----- DATA FOR REVIEW -----

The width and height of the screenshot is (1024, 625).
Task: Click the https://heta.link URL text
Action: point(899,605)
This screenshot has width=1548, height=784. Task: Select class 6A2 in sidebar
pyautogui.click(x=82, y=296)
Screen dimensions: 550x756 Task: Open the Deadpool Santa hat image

-----
----- DATA FOR REVIEW -----

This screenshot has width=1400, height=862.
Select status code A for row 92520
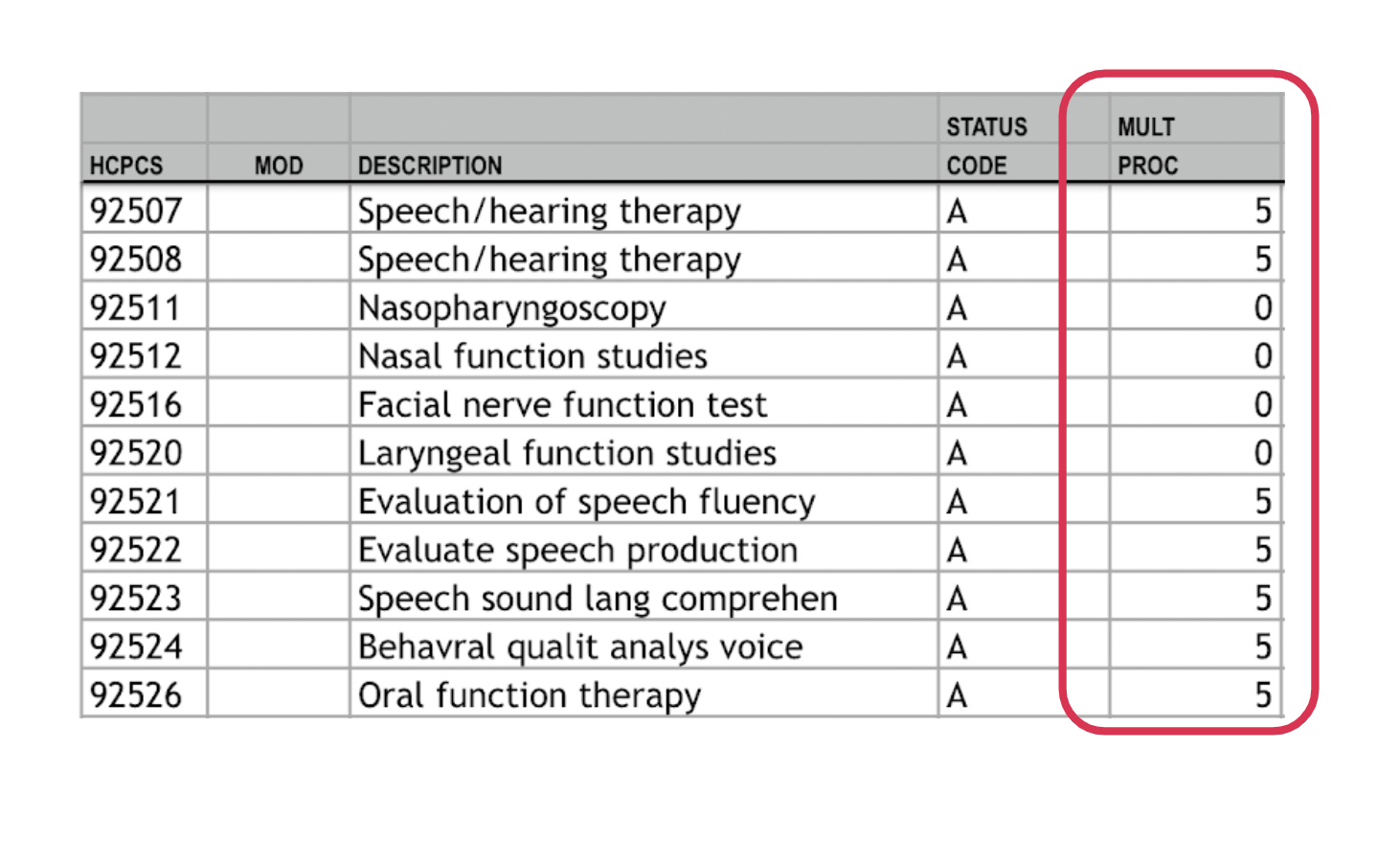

-----
----- DATA FOR REVIEW -----

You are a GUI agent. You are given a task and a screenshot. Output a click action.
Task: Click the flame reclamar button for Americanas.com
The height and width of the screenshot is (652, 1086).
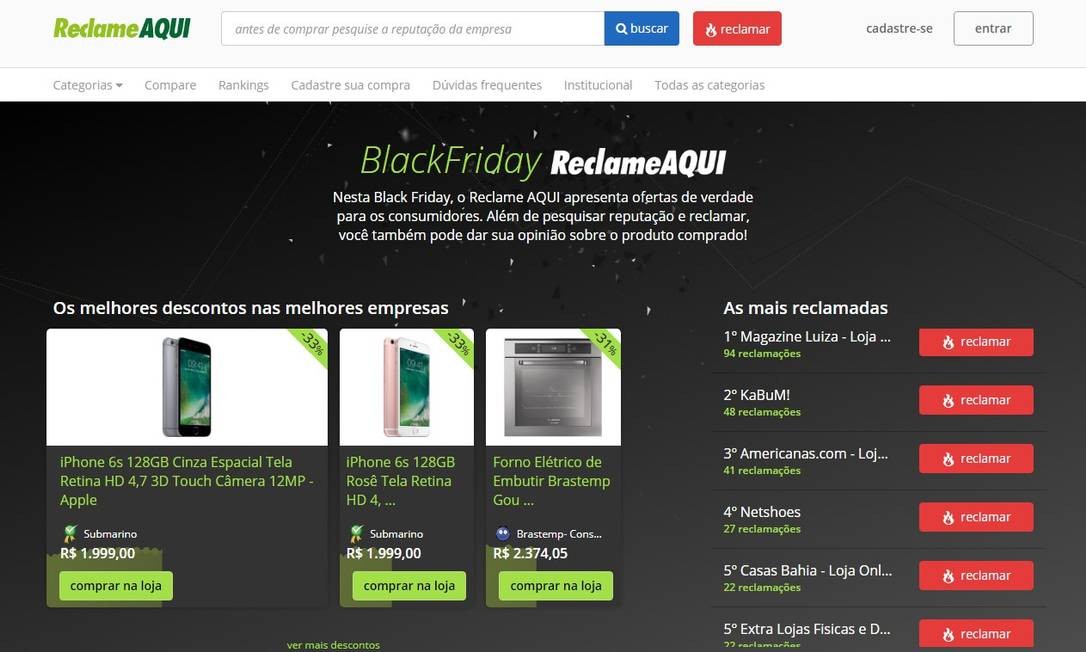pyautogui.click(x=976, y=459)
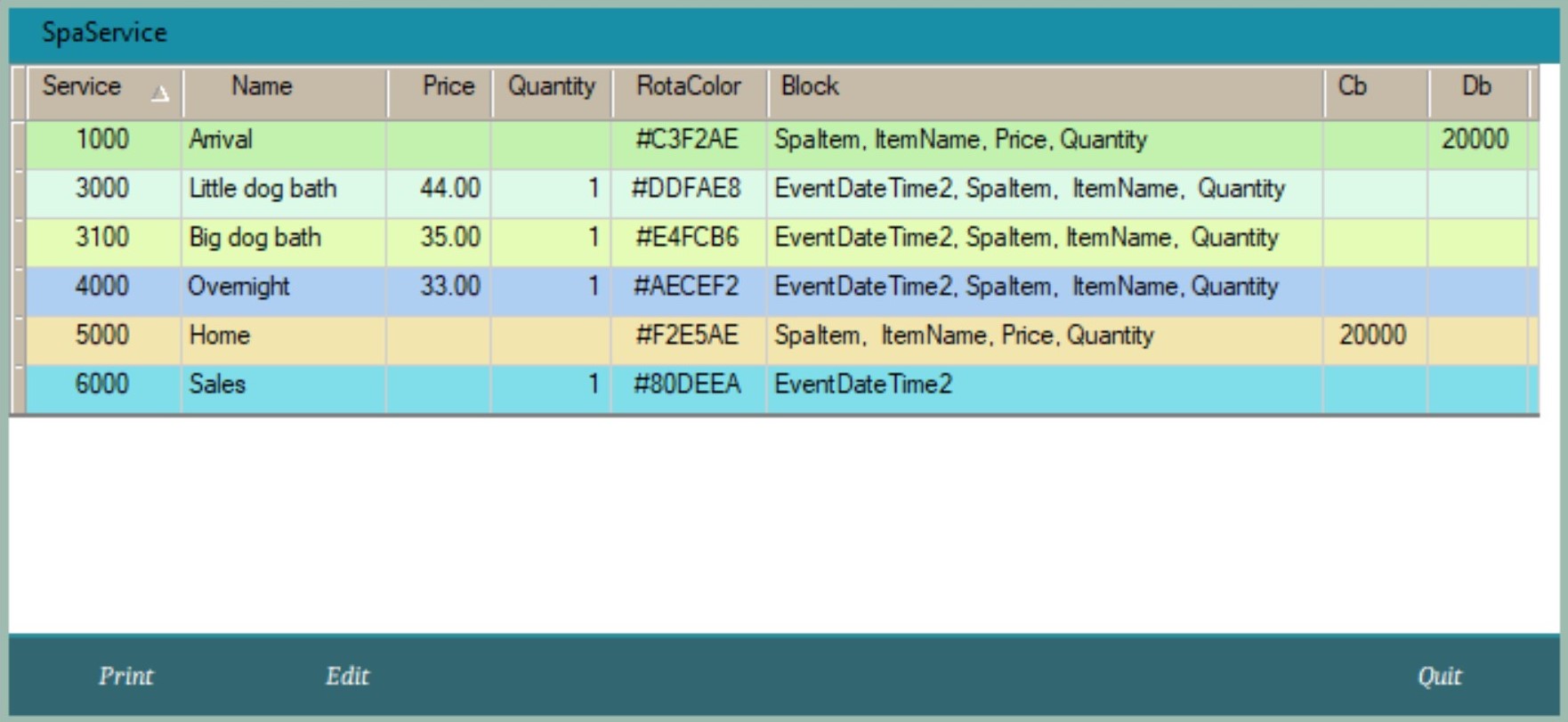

-----

In the listing above, transcribe exactly everything from the line containing "This screenshot has width=1400, height=862." down to the line containing "Select status code A for row 92520", including both and nothing more.

▶ RESPONSE AREA:
This screenshot has width=1400, height=862.
Select status code A for row 92520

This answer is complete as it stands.